Vision

The prototype
It is how our prototype looks like. Camera attached to goggle and audio output to user through earpiece.
GIF
Future Model of our device
RaspberryPI-4

Inspiration

We have seen that billions of dollars have been invested in Metaverse for people's entertainment and development who can see, but what about for the people who cannot see. When someone who is not visually impaired from birth and is passionate about arts and crafts visits parks, museums, art galleries, and so on, they would not be able to learn about the artifacts anymore. Also, the solution's for the visually impaired people which are currently available like the smart blind stick might fail in some conditions like detecting pot holes, going downwards through stairs. So, keeping that in mind, we thought about the problem and hence developed our solution.

What it does

Our solution vision will be an easy-to-wear normal sunglasses with the camera, speaker and the processing unit integrated to it. The visually impaired person will be able to detect objects, person or even obstacle through image and object recognition which will help them to visit Art gallery, museums and similar places easily.

How we built it

We used a computer web camera by attaching it to the sunglasses for making our prototype. In the technical specifications, camera will send the raw data into the OpenCV Parser which will then be processed by our Model. After the data is processed by the NanoDet Plus Model, it will draw the detected objects and prioritize the best object according to the user perspective. It will then recite the detected objects to the user from the speaker integrated to it.

Challenges we ran into

Well we had a few problems while working together with hardware, software and AI Model. We had very much less time to train our own models so we used pre-trained models. But since we had to deploy it on raspberry Pi, we suffered drastically from:

low fps due to heavier model,
low accuracy due to light models
After trying mobileNet, efficientNet, YOLO, and NanoDet Plus, we settled on the later which provided us with about 5 FPS of Single Shot Detection.

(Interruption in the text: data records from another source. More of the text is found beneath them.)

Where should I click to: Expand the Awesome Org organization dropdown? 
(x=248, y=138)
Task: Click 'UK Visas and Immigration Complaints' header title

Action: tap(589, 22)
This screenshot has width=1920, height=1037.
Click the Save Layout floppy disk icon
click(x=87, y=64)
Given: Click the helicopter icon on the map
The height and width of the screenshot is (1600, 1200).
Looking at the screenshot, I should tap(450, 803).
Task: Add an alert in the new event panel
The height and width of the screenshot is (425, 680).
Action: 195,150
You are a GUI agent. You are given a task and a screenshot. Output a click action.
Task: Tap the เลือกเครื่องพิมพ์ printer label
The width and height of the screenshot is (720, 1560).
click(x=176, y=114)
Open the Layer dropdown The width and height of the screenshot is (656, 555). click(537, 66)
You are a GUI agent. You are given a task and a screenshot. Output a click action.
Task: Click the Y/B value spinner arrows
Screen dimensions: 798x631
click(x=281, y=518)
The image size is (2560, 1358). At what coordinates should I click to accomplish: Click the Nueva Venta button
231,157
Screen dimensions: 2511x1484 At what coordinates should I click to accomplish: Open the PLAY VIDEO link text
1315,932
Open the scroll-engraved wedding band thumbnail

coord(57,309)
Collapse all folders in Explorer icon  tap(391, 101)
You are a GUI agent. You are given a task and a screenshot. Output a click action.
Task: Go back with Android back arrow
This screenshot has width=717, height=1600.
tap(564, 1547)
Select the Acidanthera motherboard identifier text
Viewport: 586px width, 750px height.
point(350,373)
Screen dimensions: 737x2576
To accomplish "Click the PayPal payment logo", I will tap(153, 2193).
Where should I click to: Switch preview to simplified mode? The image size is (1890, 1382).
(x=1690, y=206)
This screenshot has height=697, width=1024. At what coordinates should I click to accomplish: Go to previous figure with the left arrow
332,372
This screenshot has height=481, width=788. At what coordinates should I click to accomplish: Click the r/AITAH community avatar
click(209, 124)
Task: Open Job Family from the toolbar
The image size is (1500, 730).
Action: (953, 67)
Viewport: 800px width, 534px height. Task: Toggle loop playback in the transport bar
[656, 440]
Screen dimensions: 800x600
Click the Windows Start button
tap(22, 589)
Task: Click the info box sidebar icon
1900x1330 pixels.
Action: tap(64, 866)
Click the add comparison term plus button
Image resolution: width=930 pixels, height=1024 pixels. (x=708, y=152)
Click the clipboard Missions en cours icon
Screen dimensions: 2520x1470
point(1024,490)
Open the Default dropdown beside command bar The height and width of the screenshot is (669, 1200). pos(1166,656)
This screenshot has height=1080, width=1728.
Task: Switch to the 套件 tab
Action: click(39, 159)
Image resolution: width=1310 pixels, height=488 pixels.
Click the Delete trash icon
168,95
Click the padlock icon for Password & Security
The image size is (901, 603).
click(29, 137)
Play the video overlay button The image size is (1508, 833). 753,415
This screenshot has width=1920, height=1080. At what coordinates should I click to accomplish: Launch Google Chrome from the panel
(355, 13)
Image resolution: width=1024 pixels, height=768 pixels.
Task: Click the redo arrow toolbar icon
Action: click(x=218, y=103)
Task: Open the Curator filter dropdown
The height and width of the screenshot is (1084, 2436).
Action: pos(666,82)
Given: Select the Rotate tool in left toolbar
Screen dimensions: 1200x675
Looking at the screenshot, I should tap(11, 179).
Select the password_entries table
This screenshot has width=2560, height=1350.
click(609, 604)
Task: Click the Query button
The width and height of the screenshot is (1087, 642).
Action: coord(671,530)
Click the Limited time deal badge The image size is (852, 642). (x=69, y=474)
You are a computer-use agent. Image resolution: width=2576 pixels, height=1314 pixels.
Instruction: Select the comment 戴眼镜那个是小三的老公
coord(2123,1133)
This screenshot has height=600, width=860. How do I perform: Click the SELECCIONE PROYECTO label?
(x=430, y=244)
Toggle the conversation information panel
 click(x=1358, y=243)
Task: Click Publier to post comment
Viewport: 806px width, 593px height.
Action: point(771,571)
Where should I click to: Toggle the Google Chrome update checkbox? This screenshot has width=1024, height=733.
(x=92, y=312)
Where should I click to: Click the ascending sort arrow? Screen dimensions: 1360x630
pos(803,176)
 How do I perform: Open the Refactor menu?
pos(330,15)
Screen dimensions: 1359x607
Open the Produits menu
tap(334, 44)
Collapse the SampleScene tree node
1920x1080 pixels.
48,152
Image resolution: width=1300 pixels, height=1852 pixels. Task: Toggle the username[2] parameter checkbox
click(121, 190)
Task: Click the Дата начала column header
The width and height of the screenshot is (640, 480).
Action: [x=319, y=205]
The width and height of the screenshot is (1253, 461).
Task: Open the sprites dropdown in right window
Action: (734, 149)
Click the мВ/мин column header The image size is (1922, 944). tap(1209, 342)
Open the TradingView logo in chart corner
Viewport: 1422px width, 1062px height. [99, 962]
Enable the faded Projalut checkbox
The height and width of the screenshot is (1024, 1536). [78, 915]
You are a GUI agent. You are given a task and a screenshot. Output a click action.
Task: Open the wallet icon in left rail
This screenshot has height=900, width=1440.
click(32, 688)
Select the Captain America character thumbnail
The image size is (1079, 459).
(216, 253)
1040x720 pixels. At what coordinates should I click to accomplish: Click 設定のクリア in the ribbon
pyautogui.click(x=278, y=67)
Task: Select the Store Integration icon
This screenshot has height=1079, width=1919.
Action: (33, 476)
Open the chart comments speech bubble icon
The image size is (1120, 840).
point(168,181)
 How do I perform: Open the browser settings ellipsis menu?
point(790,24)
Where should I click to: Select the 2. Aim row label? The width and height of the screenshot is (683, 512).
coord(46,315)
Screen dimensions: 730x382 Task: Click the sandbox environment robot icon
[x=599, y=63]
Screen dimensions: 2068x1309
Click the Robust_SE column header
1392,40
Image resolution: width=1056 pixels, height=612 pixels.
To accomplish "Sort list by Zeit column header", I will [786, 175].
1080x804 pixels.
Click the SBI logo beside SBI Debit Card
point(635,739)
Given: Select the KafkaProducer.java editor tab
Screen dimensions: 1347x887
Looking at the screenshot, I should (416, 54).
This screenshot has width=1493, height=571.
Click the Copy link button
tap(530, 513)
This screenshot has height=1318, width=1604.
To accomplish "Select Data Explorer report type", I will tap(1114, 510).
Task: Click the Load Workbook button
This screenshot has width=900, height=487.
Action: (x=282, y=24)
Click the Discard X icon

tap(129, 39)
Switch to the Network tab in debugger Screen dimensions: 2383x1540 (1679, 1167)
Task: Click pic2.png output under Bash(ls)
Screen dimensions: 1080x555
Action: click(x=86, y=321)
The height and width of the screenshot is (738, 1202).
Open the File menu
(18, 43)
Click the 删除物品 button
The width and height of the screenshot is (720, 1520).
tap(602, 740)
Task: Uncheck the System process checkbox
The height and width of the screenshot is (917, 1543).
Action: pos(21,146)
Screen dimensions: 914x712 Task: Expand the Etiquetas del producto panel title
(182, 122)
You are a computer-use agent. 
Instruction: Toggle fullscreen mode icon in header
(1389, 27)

Accomplishments that we're proud of

We are glad that we could complete all the features that we had planned for the prototype. Not only that, we added an additional feature of prioritizing the detected objects on the basis of our algorithm. We also divided the FOV into 5 regions [Left-Top, Right-Top, Center, Left-Bottom, Right-Bottom] so that it could better help in navigation for the visually impaired people. We are proud of ourselves that we could identify a crucial problem and we could present solution regarding it.

What we learned

We learned about different models, debugging the solution more [not only the code, but also the idea], and we also learned technical aspects like react, firebase, etc.

What's next for Vision

Our model detects the objects and converts it to audio to be fed on earpiece worn by visually impaired people. Our next steps includes describing the historical statue detected at the museum, and legendary art detected at an art gallery. As for the prototype, we will integrate all the hardware into the device itself and the MVP will be wearable like an ordinary smart-glasses but with smart features. We have attached our prototype design of the MVP in the medias

After successfully implementing the features of the MVP, we will:

Test the product in the real market,
Collect user feedback and make upgrades to the project,
When the product is market ready, approach investors for mass production and marketing.